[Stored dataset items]
+---+

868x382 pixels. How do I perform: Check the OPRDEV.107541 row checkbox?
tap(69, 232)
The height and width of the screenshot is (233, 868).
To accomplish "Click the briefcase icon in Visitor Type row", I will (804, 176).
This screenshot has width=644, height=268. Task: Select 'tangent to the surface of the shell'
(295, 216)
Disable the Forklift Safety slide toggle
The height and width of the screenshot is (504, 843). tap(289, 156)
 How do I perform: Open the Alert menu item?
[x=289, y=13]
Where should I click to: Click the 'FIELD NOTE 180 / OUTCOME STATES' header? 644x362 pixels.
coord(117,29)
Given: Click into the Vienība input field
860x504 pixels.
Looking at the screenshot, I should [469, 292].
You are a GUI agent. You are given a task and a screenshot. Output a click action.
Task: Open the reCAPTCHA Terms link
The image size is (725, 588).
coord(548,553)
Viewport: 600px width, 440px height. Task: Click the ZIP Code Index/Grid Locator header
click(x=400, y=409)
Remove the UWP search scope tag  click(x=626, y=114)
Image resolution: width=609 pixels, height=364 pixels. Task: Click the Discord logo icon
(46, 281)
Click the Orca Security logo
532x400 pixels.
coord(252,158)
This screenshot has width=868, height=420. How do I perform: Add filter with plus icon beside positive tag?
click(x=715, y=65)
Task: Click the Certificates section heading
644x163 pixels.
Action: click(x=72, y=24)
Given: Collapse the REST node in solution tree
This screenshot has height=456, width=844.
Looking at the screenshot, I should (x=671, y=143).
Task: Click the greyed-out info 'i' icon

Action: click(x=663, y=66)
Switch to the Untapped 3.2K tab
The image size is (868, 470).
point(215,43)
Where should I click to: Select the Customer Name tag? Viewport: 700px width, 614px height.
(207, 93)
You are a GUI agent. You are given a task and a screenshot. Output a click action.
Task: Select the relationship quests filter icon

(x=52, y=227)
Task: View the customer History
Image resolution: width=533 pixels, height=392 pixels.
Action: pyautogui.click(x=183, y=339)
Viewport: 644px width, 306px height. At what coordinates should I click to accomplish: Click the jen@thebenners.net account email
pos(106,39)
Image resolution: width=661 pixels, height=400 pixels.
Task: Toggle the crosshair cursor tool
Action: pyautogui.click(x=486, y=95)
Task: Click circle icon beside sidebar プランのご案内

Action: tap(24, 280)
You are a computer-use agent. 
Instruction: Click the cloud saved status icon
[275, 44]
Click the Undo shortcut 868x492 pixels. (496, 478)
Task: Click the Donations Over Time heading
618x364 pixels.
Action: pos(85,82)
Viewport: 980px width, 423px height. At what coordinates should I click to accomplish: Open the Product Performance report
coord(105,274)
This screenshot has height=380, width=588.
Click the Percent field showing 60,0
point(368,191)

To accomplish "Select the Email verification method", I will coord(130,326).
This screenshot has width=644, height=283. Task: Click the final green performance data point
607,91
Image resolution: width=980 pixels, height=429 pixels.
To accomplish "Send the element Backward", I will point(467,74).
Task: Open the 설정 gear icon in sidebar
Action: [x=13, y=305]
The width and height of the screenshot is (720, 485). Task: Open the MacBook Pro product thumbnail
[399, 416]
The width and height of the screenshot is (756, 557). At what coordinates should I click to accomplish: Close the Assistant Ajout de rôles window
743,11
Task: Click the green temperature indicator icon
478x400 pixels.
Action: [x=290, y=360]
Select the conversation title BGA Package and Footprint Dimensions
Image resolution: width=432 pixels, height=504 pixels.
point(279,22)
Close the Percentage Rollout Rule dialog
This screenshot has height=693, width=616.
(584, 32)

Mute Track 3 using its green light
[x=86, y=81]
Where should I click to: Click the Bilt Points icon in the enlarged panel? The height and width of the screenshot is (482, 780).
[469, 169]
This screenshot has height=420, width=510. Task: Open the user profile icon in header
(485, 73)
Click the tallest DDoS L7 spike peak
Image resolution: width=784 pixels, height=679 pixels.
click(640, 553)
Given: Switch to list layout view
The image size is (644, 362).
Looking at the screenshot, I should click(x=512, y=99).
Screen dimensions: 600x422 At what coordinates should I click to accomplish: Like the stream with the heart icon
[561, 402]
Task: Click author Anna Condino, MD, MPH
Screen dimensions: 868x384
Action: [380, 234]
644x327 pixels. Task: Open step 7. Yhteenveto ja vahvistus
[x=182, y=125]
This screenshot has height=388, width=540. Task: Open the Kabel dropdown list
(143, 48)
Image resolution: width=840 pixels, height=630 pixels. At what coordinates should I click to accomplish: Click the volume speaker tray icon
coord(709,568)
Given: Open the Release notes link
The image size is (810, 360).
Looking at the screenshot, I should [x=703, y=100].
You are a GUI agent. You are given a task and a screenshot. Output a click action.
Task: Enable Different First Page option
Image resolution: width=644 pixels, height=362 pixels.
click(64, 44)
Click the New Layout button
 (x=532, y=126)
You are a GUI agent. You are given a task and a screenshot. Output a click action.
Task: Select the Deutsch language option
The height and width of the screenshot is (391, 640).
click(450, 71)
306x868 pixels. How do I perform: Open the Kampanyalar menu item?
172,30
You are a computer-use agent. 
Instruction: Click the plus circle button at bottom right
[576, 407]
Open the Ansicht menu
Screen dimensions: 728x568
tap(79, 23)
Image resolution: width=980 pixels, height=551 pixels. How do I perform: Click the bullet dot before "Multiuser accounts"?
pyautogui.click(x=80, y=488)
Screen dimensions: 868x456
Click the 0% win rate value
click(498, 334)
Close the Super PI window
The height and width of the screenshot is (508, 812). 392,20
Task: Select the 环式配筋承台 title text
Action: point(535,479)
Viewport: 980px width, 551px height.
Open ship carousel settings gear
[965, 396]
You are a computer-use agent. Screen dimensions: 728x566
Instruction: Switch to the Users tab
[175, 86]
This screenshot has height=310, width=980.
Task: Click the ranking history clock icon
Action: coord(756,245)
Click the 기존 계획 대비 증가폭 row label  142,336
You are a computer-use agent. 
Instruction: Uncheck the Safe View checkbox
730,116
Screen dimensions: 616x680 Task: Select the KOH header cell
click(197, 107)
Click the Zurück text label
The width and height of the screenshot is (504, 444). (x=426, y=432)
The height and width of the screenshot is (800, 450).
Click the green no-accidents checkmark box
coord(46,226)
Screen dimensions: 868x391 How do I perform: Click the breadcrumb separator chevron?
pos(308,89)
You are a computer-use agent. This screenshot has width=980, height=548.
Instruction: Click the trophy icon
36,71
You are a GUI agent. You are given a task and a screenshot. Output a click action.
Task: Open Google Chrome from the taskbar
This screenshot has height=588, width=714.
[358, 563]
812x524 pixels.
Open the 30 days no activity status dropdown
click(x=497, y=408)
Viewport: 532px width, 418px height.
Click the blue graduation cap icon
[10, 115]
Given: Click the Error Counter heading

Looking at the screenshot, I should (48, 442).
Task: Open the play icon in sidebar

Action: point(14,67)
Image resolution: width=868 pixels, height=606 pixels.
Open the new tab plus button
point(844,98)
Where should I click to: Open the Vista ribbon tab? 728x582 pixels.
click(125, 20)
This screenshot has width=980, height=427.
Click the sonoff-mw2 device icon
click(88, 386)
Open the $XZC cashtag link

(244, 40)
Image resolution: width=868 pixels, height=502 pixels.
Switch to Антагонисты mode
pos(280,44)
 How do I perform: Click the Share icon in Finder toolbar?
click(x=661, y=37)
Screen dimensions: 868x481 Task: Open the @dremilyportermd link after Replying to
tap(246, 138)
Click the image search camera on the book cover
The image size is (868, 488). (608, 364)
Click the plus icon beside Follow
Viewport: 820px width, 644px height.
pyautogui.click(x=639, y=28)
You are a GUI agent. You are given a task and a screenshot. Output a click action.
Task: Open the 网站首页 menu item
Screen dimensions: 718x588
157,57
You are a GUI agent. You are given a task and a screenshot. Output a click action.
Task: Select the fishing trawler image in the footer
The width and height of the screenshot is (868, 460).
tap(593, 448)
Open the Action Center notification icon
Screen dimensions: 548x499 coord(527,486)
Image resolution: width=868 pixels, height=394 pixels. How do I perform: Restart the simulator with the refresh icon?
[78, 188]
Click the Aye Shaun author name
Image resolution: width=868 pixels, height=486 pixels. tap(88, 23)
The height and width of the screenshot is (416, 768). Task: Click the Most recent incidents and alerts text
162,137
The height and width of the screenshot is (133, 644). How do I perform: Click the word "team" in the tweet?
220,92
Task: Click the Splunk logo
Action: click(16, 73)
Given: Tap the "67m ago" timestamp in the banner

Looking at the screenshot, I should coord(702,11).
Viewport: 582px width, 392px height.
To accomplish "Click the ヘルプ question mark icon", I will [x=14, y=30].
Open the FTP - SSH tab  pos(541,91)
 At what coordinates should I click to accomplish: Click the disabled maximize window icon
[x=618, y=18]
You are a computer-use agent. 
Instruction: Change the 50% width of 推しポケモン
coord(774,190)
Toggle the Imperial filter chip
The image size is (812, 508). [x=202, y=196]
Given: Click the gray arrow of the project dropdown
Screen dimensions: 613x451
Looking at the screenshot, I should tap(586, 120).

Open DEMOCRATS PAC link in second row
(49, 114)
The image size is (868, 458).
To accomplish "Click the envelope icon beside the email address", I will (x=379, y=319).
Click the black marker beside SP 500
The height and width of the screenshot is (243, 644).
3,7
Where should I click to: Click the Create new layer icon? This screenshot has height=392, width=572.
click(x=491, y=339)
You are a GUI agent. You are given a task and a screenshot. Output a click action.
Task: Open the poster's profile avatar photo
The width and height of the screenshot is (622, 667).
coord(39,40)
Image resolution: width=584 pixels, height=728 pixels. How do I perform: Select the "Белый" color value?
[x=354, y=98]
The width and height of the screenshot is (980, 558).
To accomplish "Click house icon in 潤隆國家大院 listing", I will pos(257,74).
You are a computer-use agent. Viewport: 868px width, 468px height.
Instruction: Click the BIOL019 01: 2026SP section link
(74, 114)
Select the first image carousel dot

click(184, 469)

+---+

■ **TASK OBJECTIVE**
Return all lines from the data that include the string "option".

■ **ANSWER TO THIS EXERCISE**
Task: Enable Different First Page option
Task: Select the Deutsch language option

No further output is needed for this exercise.